The power to regulate is the power to destroy.

I had some far-off hopes that the general atmosphere of backstabbing chaos currently reigning within the state GOP might have derailed the awful abortion bills pending in the Alabama legislature from moving forward. Unfortunately not; the majorities managed to put everything else aside and force through a vote before the end of the session, and just sent the governor two bills directly intended to obstruct abortion access in the state of Alabama. They haven’t yet been signed into law, and are awaiting the governor’s approval. Here is the latest in Alabama Republican reproductive regulation:

  • SB 363 is a procedure ban on Dilation and Evacuation (D&E) abortions. Since 2015, a number of state anti-abortion outfits have been pushing these bills (here called Dismemberment Abortions, a propagandistic phrase coined by anti-abortion activists, parallel to the coining and use of Partial Birth Abortion to push Intact Dilation and Extraction procedure bans over the last two decades). Since they already won a federal prohibition on the most common procedure used for second-trimester abortions after 20 weeks, they’re now pushing for state prohibitions on the most common procedure used for second-trimester abortions before 20 weeks.[1] If they have their way, some day it will be technically legal to get an abortion in the state of Alabama, it’ll just be illegal to use any actually existing medical technique to get one.

  • SB 205 is a bizarre TRAP law that would prohibit the Alabama Department of Health from issuing or renewing licenses to abortion clinics located within 2,000 feet or less of a public school. This is the same perimeter that the state uses to exclude convicted sex offenders from living or working near a school. The bill’s sponsor claims that it is intended to prevent children from seeing the chaos that surrounds abortion clinics. By chaos, he means anti-abortion protesters; when a howling crowd of anti-abortion protesters harasses your building every business day, Republican state legislators decide that instead of convincing the anti-abortion to move, you have to pick up and move your building. The bill appears deliberately designed to force two of the five clinics in the state (Huntsville and Tuscaloosa) to shut down temporarily and undergo the expense of relocating. The Huntsville clinic in particular is in its current location, near a public middle school, because two years ago the state legislature forced it to close down and relocate there from its former downtown location with a previous TRAP law mandating special building standards for abortion clinics which were impossible to meet in their downtown location. So forcing them to shut their doors for months and relocate to their present location near a Huntsville middle school, the state legislature turns around and says Ha, nope, not there. Some day, if they have their way, you’ll technically be legally permitted to get an abortion in Alabama, it’s just that there will be not a square inch of land left in the state where anyone can actually operate a clinic.

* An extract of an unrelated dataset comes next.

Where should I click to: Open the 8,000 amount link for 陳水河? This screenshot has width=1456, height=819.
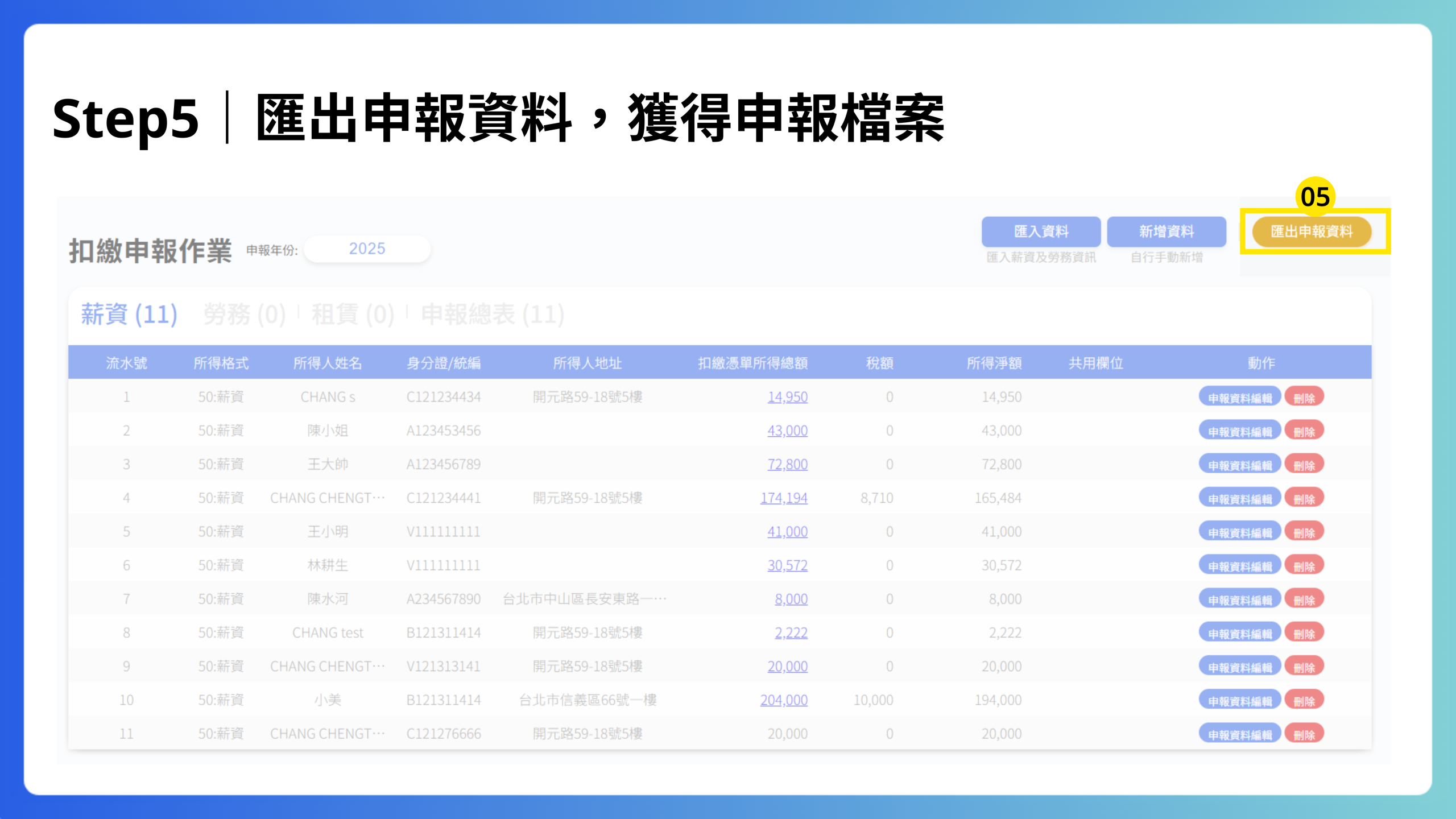pos(791,599)
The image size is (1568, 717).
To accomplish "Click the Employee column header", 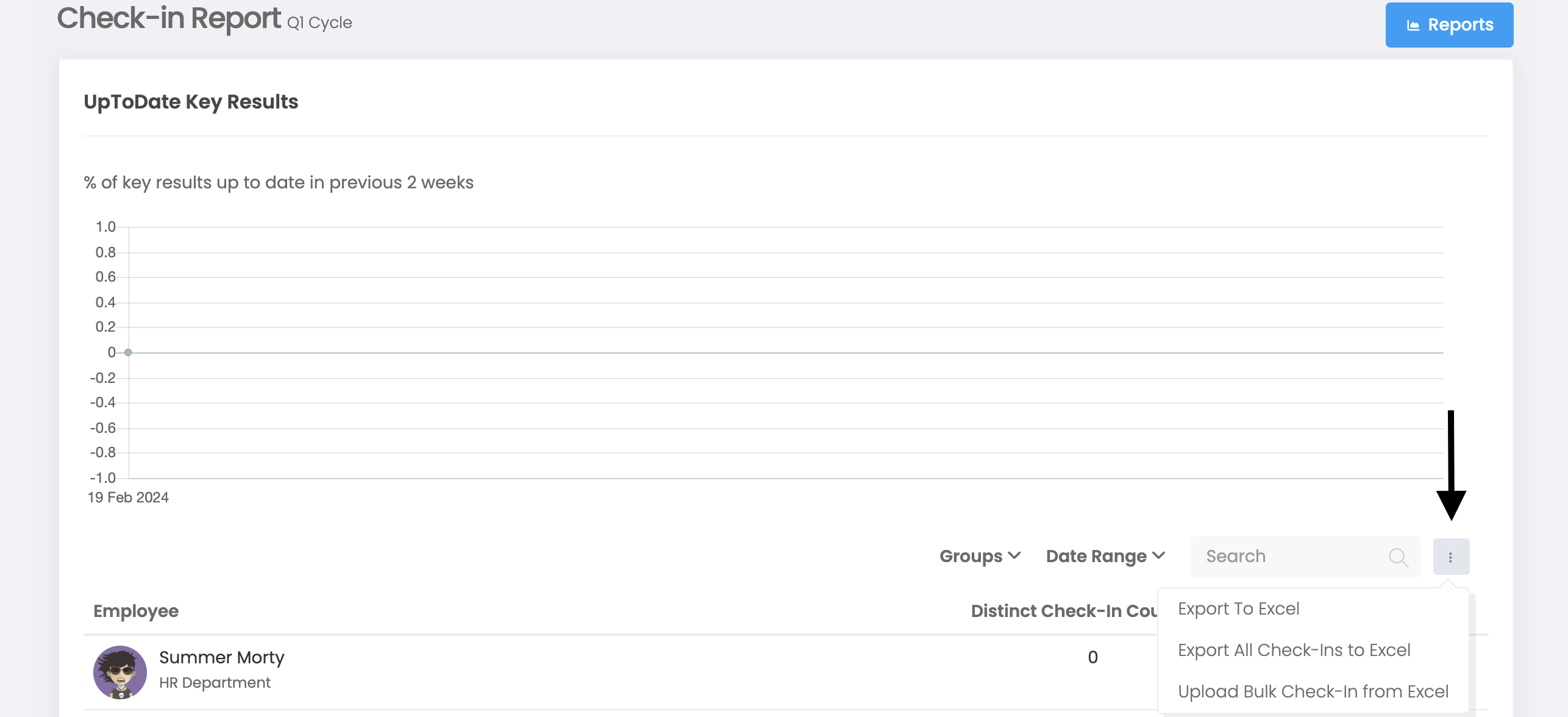I will [x=136, y=611].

These bills continue years of a deliberate policy of harassment by constant, ever-changing, unpredictable, ever-more-invasive hyperregulation of clinics, by anti-abortion legislators who pile on layer after layer of invasive hyperregulation, with an overt intent to destroy de facto access to abortion in Alabama without ever enacting a formal de jure ban that would be overturned in court. While politicians continue to pretend that abortion rights aree primarily a political battle conducted between those who favor permissive policies and those who favor restrictive policies, in real life, on the ground, the most dangerous threat to abortion and reproductive healthcare is the ever-growing, ever-shifting expansive power of the state to harass and regulate providers out of existence through licensure requirements and invasive, micromanaging targeted regulation.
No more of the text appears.